Yesterday, we learned that undefeated Michigan is the number one seed and will face Alabama (one loss) in the first semi-final game. Then, Washington, also undefeated, will play Texas (one loss). Upon this announcement by the NCAA college football committee, the immediate reaction was surprise… and outrage if are you a Florida State (or Georgia) fan. It’s a fair knee-jerk reaction. But why did this happen, and how did we get here?
Let’s lay out the facts. The NCAA college football process (until next year when the playoff formula changes) is that four of the best team will be decided by 13 NCAA committee members.
What Did The Committee Consider When Leaving Out Florida State?
There are three points to consider here. First, Mike Greenberg of ESPN’s Get Up, made a great analogy this morning. Greenberg compared the current college football layout to figure skating. “You know what happened yesterday? Football became figure skating,” Greenberg exclaimed. He was saying that “the process” of selecting the four teams is somewhat subjective. There are opinions behind the 13-person committee. They are evaluating the team’s performances and trying to project how they might perform in the playoffs. Now, here are two of the main points they considered when opting to leave out an undefeated team that just won their conference championship the night before.
Texas Christian University went 5-7 this year. Last year, TCU was undefeated and was selected to go to the college football playoff. They beat a powerhouse in Michigan, and it made it to the championship game vs. Georgia. Then, they lost 65-7. Yes, a fellow-undefeated team that finished #2 lost in the nationally televised championship game by 58 points. The NCAA does not want that to happen ever again. Therefore, they are sensitive to voting in teams that are currently not playing as well as other contenders. This demonstrates, the NCAA cares about what will give us the best matchup.
Florida State losing quarterback Jordan Travis to a season-ending leg injury in November was an important point here. Also on Get Up this morning, analyst Dan Orlovsky talked about the impact of the Cincinnati Bengals losing Joe Burrow for the season. He explained that he and other analysts were adamant that the Bengals were a high favorite to win the AFC this season. The quarterback play of Burrow was incredible. Unfortunately, he then went down for the season and so did the talk of the Bengals having a chance this year. This leads to a question as to whether or not the NCAA tournament is a quarterback-driven tournament or a team tournament? It’s a fair question. The point here is that the Seminoles not having Travis or stability at the quarterback position (with Tate Rodemaker also injured) worked against them.
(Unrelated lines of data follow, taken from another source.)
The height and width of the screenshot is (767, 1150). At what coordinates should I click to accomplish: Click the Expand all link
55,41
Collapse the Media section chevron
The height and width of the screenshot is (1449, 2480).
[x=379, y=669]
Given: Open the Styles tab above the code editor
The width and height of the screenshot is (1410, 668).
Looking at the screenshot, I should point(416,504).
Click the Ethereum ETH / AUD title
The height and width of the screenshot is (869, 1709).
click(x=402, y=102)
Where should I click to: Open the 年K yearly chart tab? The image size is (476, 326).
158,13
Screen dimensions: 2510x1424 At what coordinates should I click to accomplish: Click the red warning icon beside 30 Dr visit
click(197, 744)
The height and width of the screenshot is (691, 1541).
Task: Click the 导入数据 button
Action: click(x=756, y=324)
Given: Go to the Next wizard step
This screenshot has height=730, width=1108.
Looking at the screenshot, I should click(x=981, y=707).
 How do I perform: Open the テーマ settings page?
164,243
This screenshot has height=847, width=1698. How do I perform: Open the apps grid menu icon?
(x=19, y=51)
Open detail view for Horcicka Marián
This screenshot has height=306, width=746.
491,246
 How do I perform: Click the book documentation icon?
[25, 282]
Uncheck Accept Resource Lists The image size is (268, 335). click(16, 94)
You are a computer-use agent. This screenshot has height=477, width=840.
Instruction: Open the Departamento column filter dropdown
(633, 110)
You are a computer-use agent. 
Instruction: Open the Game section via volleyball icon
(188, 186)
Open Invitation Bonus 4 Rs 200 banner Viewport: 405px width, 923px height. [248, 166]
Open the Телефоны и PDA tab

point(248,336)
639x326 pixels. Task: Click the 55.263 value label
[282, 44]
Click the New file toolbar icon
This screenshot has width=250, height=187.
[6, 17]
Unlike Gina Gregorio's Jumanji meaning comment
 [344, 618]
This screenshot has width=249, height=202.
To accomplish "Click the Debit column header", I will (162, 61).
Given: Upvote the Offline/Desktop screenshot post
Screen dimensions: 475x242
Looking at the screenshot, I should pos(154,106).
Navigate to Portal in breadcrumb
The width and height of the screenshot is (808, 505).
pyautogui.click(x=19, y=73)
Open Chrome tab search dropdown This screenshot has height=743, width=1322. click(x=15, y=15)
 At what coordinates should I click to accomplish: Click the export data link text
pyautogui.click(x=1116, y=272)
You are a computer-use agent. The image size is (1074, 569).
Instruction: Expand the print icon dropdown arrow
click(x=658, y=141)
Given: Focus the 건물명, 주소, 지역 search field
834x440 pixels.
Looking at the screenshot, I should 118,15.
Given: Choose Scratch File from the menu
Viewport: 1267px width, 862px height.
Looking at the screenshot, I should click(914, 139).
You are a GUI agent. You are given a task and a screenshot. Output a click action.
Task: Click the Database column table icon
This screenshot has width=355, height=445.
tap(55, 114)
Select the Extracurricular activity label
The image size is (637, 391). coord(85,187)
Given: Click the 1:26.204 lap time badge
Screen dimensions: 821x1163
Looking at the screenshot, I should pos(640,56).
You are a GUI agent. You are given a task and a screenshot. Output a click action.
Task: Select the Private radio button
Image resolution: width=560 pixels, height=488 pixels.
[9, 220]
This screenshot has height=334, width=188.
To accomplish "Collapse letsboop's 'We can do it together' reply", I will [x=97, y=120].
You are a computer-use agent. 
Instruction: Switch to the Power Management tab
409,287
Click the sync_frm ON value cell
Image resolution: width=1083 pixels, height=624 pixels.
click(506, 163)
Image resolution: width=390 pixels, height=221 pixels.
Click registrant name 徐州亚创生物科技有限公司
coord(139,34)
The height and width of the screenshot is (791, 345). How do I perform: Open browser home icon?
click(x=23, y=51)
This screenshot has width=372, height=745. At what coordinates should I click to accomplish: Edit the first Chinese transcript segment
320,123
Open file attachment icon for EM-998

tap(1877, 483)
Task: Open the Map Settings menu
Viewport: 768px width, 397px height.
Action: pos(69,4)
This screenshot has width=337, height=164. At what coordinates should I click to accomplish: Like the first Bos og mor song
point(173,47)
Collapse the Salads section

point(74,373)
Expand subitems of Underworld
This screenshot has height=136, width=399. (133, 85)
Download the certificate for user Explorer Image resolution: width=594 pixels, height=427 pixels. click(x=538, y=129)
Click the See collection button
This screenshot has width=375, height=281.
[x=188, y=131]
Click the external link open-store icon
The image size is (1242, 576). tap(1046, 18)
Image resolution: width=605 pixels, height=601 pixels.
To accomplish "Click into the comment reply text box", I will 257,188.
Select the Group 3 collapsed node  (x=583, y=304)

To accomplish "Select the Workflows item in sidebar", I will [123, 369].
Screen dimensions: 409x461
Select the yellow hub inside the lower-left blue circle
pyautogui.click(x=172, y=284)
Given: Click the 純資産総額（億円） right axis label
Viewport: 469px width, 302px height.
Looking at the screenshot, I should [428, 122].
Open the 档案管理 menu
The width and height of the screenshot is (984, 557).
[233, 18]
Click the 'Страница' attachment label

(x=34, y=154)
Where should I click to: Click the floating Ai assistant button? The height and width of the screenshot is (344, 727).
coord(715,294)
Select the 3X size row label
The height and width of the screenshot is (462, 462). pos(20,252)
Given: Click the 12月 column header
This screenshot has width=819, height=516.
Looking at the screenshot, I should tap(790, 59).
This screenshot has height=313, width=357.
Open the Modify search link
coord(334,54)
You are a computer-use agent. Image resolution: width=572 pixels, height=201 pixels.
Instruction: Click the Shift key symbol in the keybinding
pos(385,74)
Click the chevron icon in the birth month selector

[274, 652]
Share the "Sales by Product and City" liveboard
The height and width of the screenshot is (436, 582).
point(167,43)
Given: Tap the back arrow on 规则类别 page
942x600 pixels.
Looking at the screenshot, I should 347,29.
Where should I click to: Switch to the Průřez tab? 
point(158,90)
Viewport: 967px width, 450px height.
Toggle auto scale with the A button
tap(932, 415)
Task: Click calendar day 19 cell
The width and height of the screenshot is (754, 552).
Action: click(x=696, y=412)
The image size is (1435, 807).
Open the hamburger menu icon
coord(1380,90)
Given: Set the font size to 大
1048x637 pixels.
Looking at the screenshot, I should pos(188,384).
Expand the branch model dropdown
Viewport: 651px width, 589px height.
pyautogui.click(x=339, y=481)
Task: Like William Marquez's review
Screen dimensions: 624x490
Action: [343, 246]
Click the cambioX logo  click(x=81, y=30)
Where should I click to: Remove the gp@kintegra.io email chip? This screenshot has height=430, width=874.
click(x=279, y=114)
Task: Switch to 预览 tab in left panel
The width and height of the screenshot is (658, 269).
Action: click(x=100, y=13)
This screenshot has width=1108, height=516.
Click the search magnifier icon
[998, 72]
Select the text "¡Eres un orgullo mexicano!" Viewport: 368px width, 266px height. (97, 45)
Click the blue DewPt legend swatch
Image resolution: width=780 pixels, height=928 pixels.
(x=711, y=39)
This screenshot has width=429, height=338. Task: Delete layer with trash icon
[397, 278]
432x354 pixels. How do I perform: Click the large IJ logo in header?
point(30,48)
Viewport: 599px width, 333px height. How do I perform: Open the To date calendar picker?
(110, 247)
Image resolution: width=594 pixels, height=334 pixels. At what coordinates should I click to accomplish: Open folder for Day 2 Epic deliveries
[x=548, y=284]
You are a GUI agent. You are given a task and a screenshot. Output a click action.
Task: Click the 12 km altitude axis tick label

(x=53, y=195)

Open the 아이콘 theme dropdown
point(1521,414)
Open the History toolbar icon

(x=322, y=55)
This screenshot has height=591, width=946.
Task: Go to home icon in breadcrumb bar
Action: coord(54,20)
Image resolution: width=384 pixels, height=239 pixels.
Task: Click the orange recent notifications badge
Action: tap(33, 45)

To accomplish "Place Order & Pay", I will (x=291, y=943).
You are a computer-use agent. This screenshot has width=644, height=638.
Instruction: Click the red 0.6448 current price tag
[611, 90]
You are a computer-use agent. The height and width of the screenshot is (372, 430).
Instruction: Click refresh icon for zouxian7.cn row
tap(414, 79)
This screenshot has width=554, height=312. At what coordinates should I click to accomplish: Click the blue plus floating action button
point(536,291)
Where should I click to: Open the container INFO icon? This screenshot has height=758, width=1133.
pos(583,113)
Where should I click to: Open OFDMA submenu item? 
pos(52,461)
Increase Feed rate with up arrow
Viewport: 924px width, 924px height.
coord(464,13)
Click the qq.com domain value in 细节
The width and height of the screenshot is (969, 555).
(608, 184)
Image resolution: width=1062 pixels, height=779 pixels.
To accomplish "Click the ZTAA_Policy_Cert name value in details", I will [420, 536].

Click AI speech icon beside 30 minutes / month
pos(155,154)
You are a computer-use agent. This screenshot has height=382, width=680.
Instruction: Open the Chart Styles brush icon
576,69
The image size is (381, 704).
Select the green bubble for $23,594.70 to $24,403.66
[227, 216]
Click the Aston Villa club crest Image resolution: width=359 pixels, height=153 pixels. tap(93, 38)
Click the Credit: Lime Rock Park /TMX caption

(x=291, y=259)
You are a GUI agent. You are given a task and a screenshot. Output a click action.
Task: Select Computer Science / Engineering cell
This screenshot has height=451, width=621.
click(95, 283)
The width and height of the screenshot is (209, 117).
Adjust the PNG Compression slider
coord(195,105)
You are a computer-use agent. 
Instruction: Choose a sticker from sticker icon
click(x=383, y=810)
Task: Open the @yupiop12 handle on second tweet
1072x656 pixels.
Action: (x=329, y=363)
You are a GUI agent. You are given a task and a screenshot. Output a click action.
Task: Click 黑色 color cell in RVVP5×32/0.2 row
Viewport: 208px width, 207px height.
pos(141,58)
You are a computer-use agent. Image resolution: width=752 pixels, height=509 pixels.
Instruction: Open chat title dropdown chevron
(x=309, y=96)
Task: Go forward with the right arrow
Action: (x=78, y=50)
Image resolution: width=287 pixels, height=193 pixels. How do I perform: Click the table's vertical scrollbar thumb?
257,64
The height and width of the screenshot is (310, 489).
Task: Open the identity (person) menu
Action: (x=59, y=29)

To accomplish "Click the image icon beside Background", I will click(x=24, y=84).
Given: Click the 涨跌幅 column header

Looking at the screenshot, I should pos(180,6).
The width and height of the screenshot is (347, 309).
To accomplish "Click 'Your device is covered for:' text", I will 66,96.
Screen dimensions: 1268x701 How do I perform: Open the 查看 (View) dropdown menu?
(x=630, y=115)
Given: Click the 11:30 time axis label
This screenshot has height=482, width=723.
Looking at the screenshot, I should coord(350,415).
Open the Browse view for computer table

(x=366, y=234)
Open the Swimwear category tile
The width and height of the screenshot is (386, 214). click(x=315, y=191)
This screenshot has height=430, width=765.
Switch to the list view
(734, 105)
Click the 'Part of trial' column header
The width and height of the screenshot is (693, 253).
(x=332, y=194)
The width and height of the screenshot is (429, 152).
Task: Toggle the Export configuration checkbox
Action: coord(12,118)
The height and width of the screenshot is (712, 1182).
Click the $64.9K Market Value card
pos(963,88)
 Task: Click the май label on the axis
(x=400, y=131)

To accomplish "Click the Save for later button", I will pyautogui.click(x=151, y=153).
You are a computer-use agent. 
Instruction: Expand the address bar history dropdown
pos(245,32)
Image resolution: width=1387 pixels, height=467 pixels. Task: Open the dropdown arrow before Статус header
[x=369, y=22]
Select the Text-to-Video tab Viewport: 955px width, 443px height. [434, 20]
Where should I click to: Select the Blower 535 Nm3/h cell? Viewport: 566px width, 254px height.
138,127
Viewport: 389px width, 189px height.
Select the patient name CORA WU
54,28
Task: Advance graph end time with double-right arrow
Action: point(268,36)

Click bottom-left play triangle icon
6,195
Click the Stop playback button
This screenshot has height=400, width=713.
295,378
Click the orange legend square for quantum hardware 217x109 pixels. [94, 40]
The 2024/2025 college football season will see this debate go away. Next year, college football moves to a 12-team playoff. For now, we are left with Florida State being left out of the college football playoff because the 13-person committee evaluated their performance and expected performance less than the four teams who were voted in. As a heavyweight consultation, Florida State will play Georgia (who won the last two championships, and was also left out) in the Orange Bowl.